"$1.50," the bartender says. "$1.50?," I repeat, peeling off two dollars.
"Mhmm." She sets a Coors Light in front of me. The bottles are lined up on the bar like bowling pins.
I am clearly not at a Center City bar. I have been drawn into Strawberry Lounge at 29th and Fletcher at around 3 p.m., by two older gentlemen in checked button-down shirts. All they had to do was nod hello.
"Coors are $1.50 on Wednesdays," Uncle Jimmy tells me, "Tomorrow, they'll be two bucks and a quarter."
I'll take it. He sits to my right and proceeds to out-drink me. His friend, who would not lend me his name, has shied away to the corner of the bar. He gazes into his rum and Coke by the light of the television. It's some Jamie Foxx movie.
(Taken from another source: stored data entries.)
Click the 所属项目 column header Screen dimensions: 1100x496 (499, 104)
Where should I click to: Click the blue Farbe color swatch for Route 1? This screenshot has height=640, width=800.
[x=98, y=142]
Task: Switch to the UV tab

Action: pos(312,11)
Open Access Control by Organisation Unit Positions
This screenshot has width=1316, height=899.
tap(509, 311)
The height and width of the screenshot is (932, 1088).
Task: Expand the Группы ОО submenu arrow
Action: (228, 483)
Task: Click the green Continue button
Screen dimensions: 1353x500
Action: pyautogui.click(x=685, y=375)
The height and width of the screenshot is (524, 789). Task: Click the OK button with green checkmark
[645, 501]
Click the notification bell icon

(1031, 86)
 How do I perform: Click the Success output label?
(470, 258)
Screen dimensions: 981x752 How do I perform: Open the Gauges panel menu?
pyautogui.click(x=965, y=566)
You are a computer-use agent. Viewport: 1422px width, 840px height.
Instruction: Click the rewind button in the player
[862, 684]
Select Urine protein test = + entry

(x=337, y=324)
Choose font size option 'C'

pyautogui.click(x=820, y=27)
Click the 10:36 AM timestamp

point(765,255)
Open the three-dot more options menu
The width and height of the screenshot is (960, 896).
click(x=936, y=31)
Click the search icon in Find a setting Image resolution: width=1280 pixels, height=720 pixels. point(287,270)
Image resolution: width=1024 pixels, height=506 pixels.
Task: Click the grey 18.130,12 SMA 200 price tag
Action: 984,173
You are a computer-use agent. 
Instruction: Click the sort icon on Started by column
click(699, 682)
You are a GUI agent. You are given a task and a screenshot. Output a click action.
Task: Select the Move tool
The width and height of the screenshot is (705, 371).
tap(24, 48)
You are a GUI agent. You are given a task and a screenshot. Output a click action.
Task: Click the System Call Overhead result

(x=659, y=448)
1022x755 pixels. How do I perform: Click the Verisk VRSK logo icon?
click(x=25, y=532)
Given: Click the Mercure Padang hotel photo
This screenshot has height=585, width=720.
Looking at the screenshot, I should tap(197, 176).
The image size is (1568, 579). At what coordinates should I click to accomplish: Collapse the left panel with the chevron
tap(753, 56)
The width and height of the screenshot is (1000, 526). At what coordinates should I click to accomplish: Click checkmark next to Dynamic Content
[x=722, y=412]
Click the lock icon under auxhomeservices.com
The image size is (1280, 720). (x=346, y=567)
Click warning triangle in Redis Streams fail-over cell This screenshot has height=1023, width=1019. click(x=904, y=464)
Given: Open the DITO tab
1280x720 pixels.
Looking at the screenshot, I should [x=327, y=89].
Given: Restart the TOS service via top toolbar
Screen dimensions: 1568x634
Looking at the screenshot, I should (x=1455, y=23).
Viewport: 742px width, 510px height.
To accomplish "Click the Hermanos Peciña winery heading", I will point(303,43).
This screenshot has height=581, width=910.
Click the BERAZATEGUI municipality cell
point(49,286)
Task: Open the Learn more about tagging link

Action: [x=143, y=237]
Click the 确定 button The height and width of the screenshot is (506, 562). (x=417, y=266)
I wanted to know what it was like in here. It's any bar, the only difference down to drinking preferences.
"This used to be Debbie's Bar," Uncle Jimmy continues. This is the same man who swore he wouldn't tell me his name only five minutes ago. He has lived here since 1972 and has a black and white cat that follows him around, whether he's at the church or the bar. She might be pregnant.
"She been around here looking for you," the bartender mentions.
Are there other women in Jimmy's life? He nods at a woman in the corner, who is intently playing a bartop touch-screen game. "She calls me Uncle Gimme. Give you what, I say. I ain't got nothing for you."
Then he gives me his phone number.
"They say nobody reads that these days." I point to the rolled up Daily News that he has set on the bar.
"I do. I ain't got time for all that online business. I don't care much for computers."
A scuffle breaks out at the bar. I've seen my fair share of bar fights, but they were all between scrawny ex-bloggers who couldn't handle their lemonade. This was different.
A man called Rob shoots off his seat and attacks the man next to him. They shout at each other and push back and forth until Uncle Jimmy and the bartender rush over to mediate. I feel weird staring and try to act bored. It just gets louder and more threatening as the minutes go by.
Where was the calm Coors Light complacence that I'd stepped into initially?
Jimmy comes back. "No trouble. Rob just gets mad when anyone bumps his leg."